Swap "dropdown" for "menu" in the records, starting at the beginning and ending at the line that contains "click(149, 526)", and write out only those lines with nothing else changed. Leave the pictures out of your answer.
-=-=-=-=-
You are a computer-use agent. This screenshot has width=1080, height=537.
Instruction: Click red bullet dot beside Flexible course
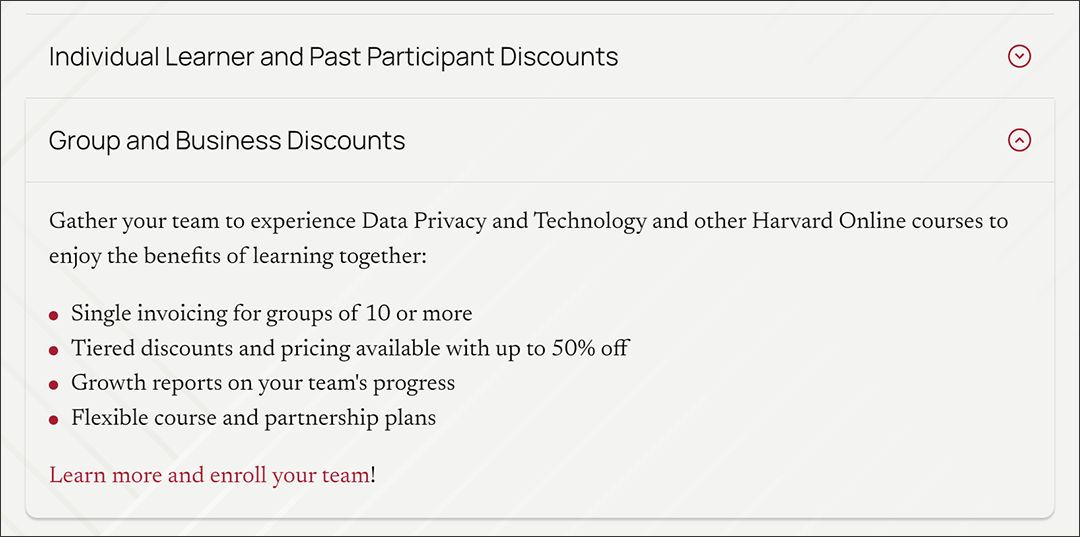click(x=54, y=420)
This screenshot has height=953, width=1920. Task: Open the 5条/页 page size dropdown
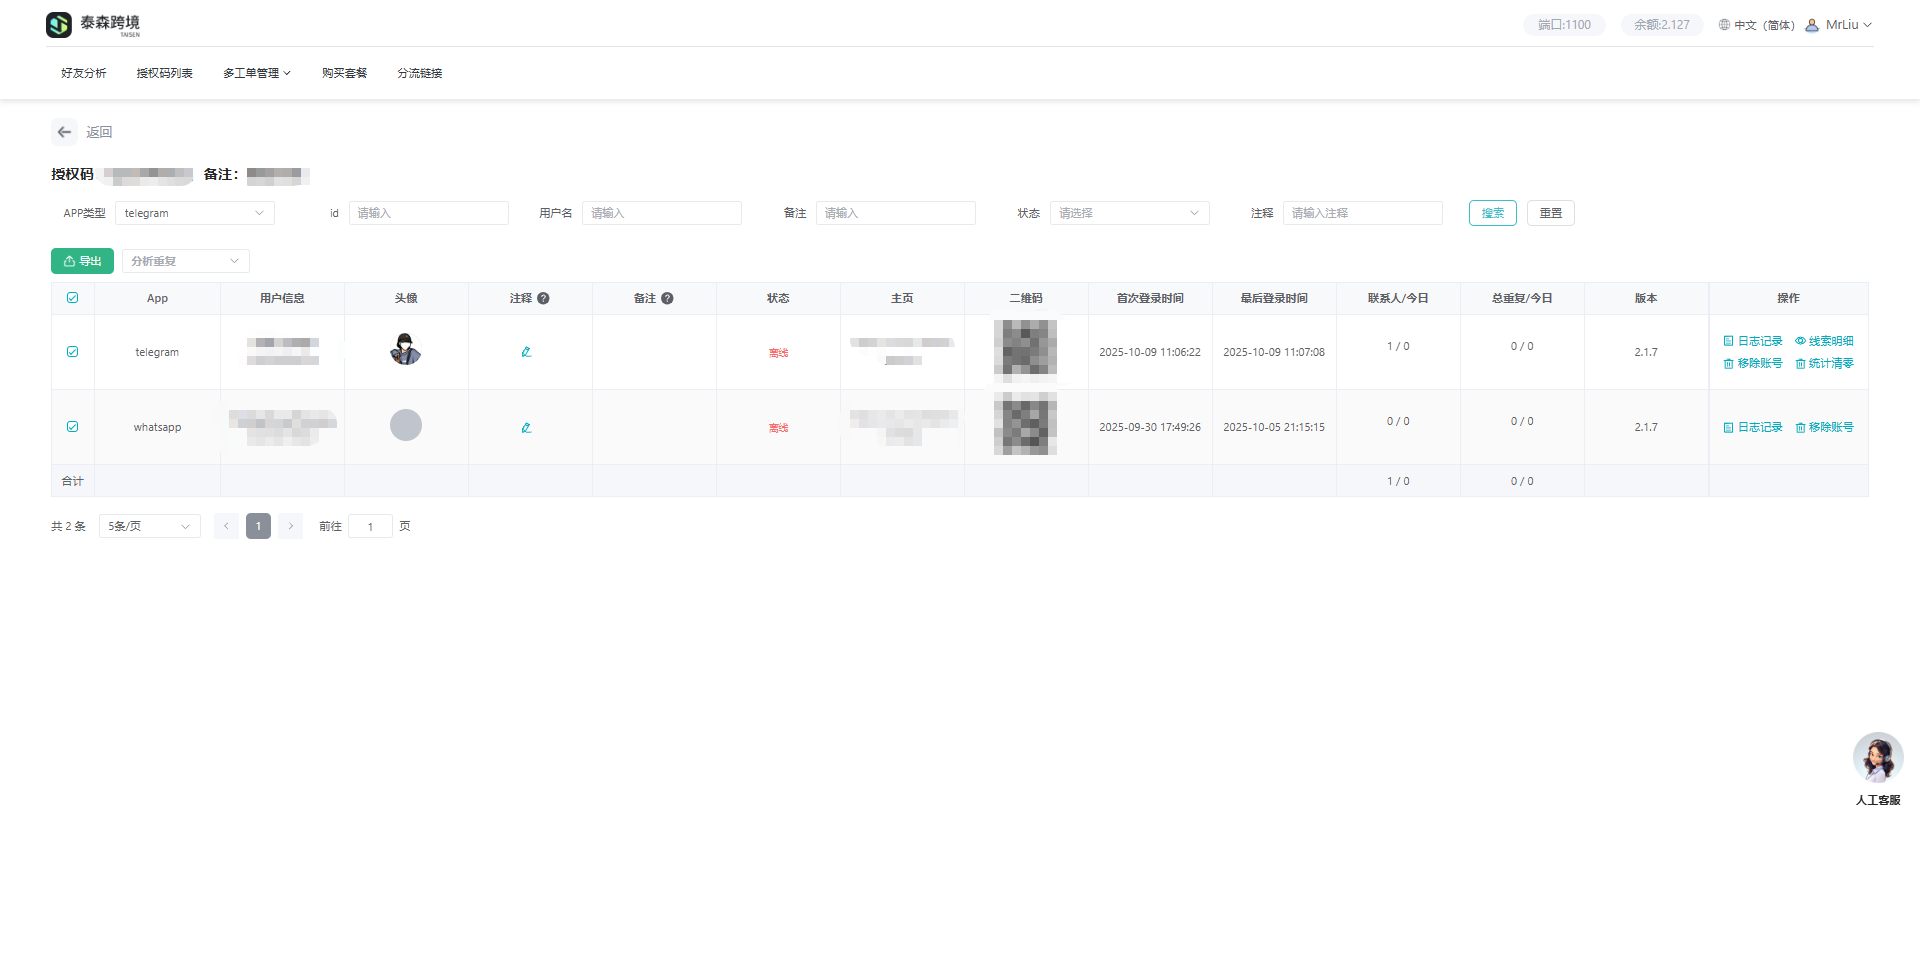click(149, 526)
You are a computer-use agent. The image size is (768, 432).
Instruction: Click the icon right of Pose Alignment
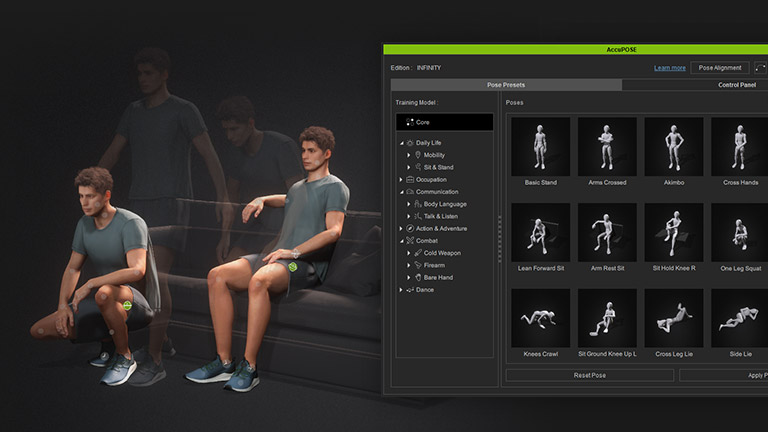click(x=760, y=68)
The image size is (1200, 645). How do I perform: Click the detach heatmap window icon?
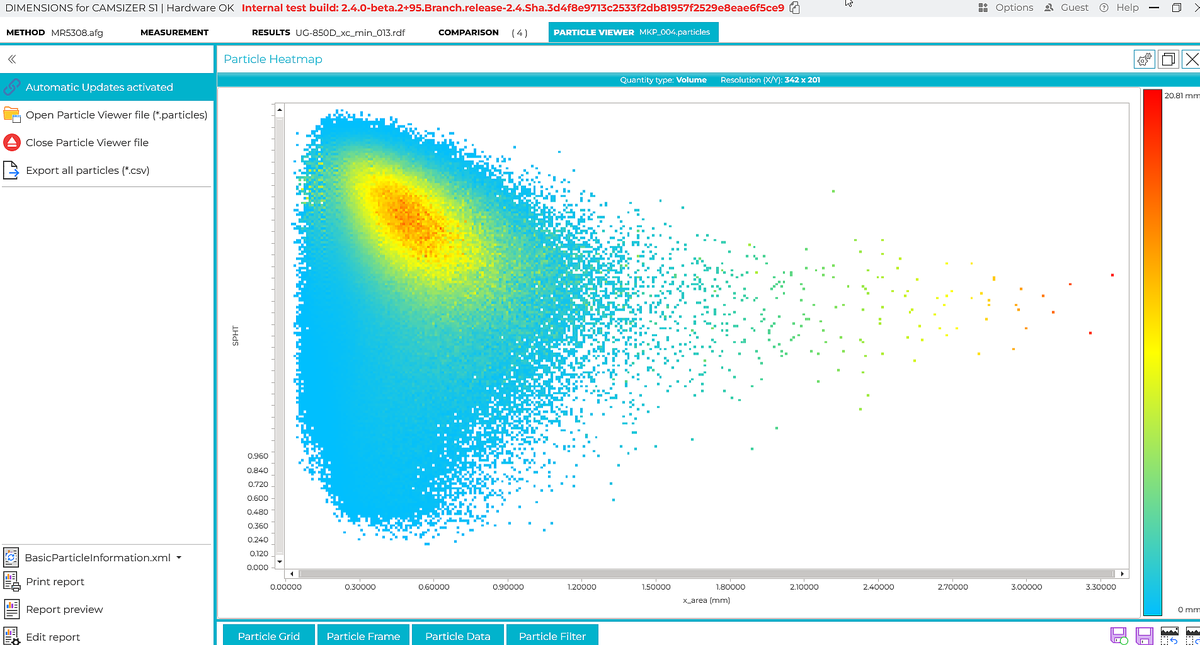(1167, 60)
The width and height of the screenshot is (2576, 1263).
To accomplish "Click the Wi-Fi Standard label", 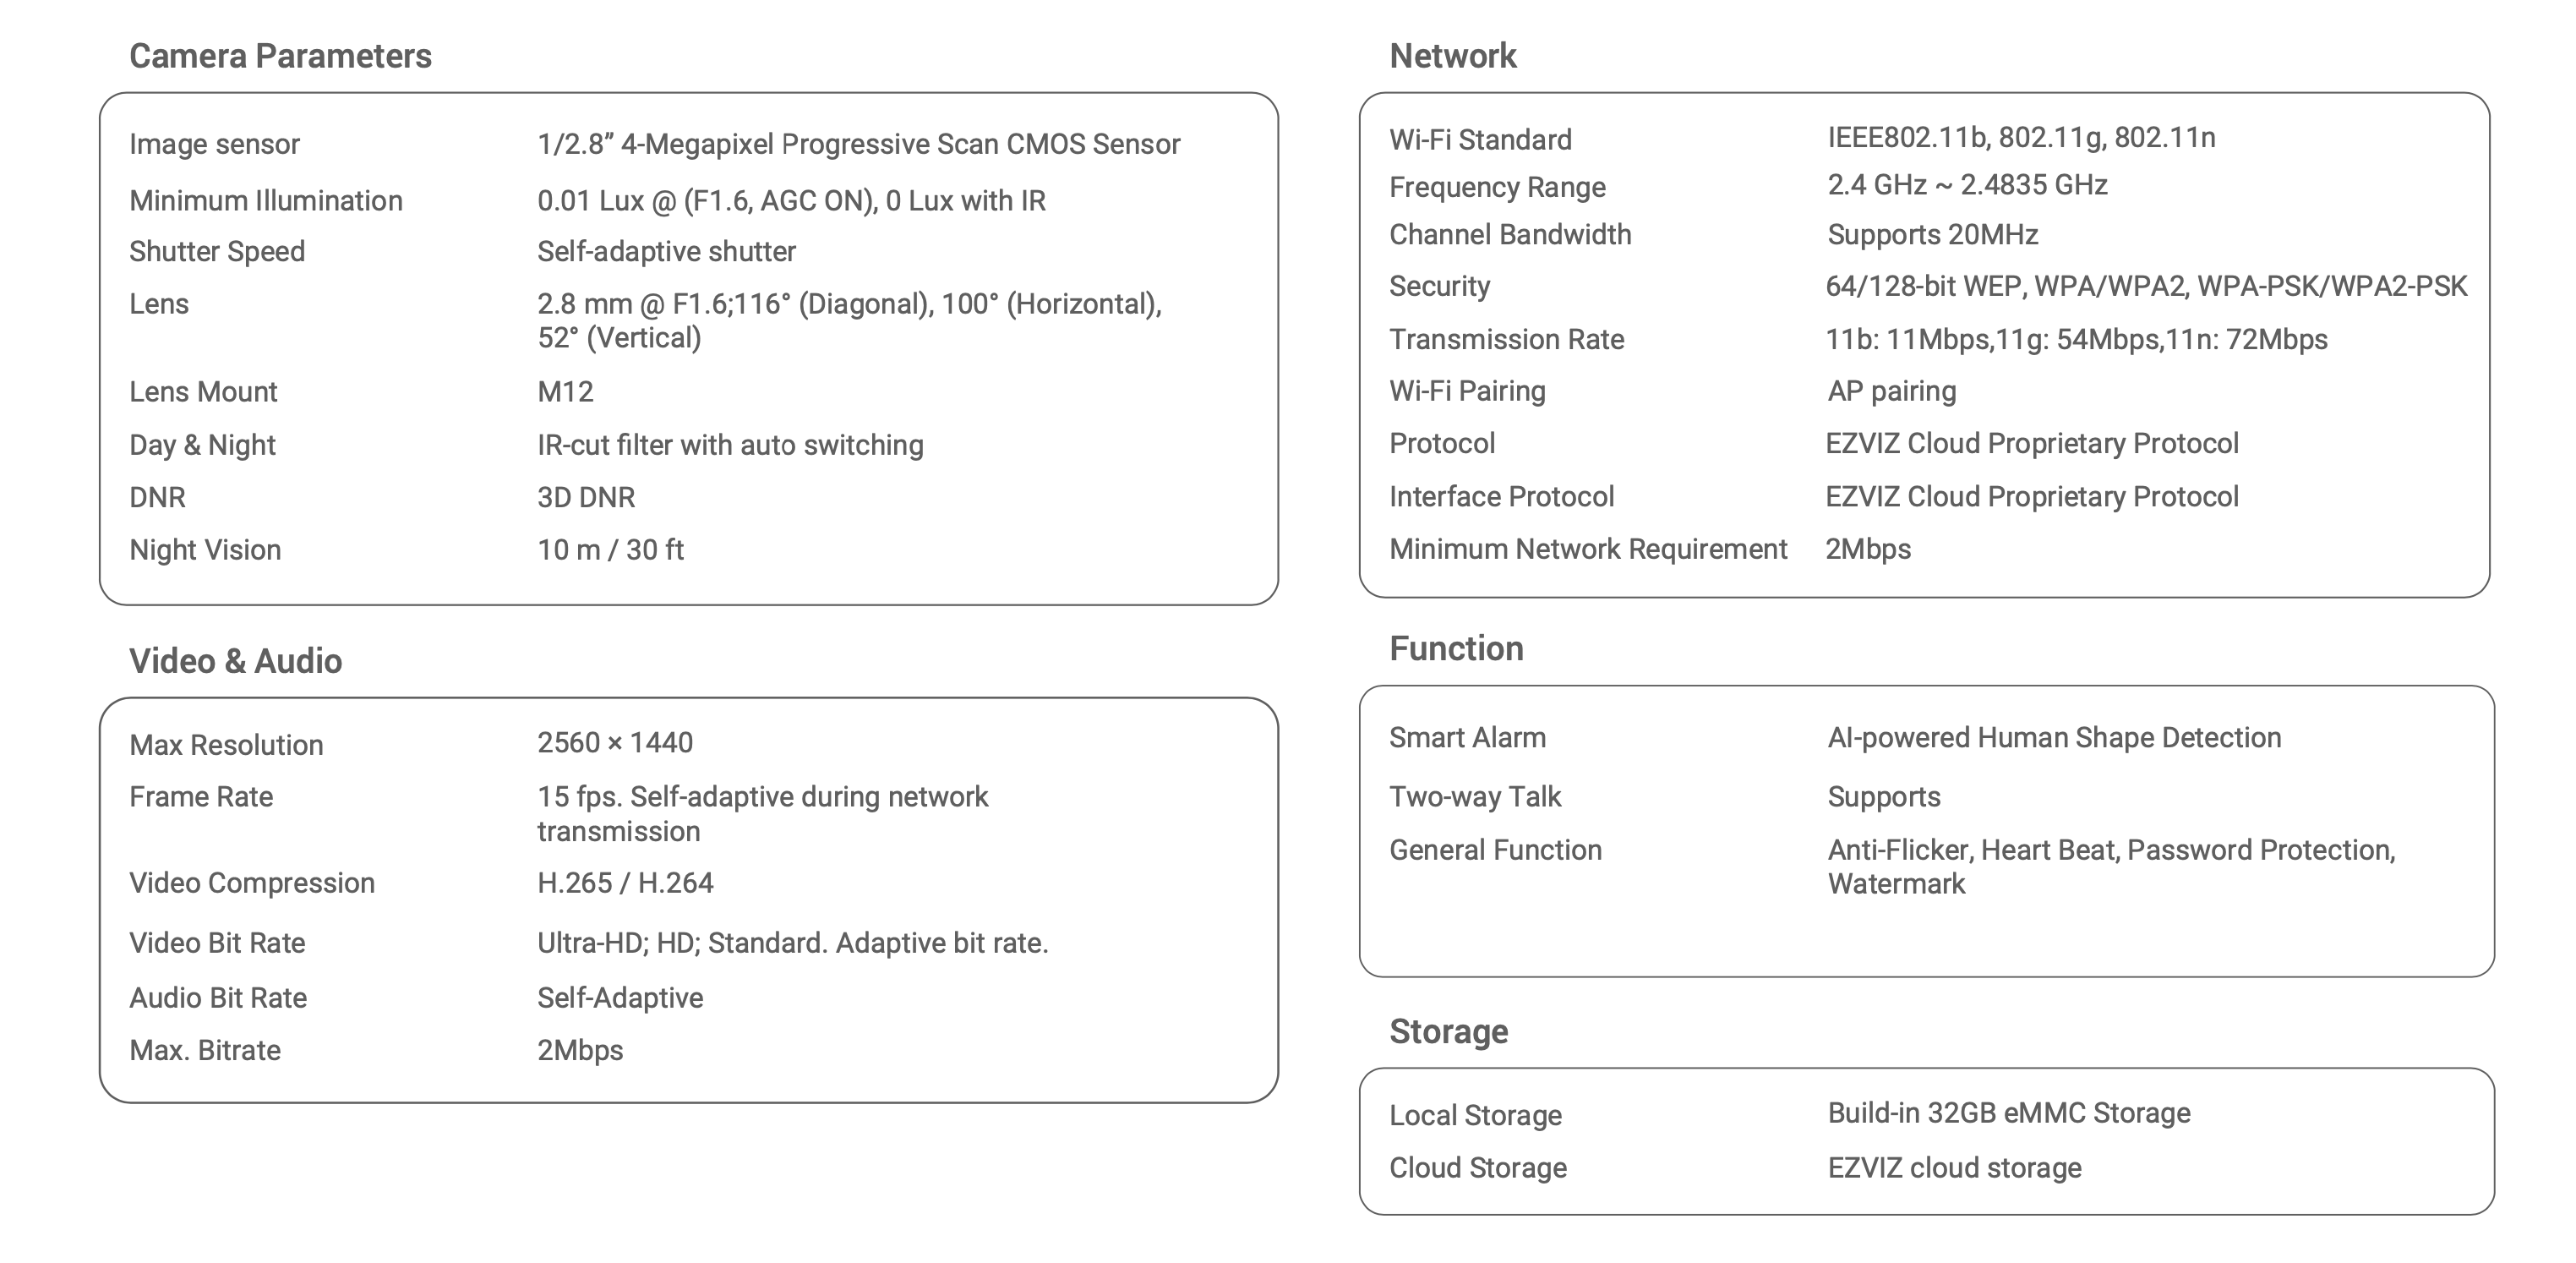I will [x=1480, y=140].
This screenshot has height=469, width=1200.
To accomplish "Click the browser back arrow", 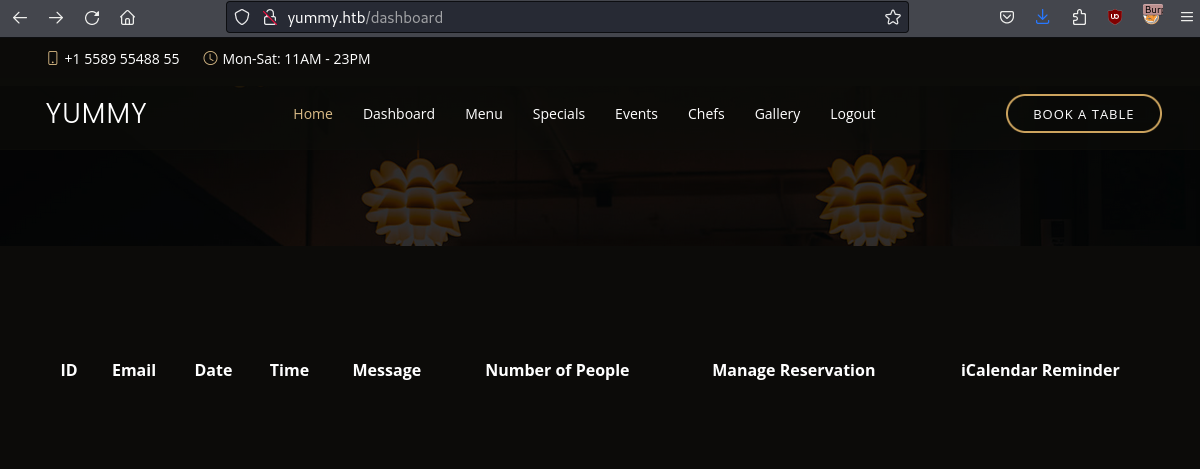I will click(20, 17).
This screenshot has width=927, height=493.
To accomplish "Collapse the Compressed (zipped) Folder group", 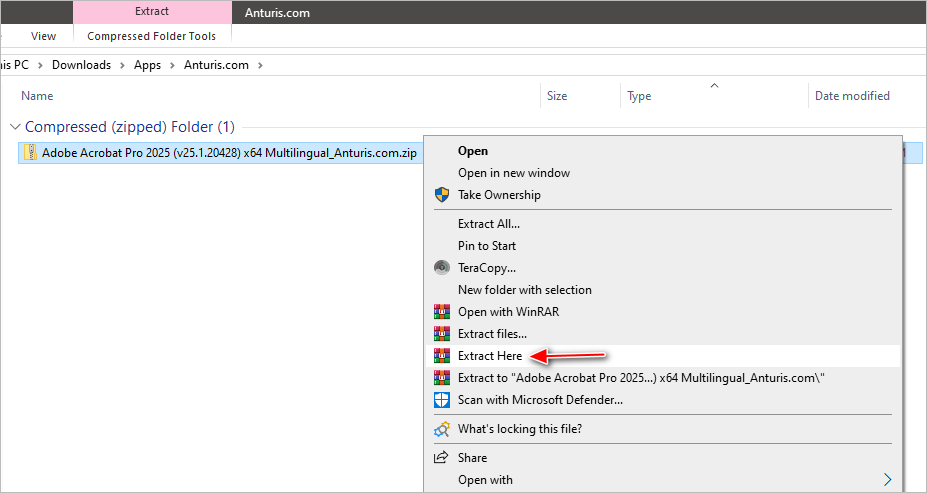I will tap(14, 127).
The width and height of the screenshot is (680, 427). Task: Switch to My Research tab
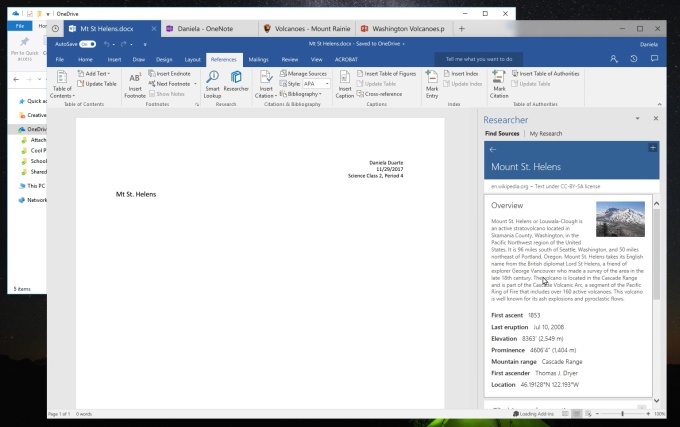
-=-=-=-=-
Output of the task:
You are a computer-use agent. This screenshot has width=1080, height=537.
Instruction: Click red bullet dot beside Flexible course
click(x=54, y=420)
This screenshot has height=953, width=1920. Task: Open the 5条/页 page size menu
click(149, 526)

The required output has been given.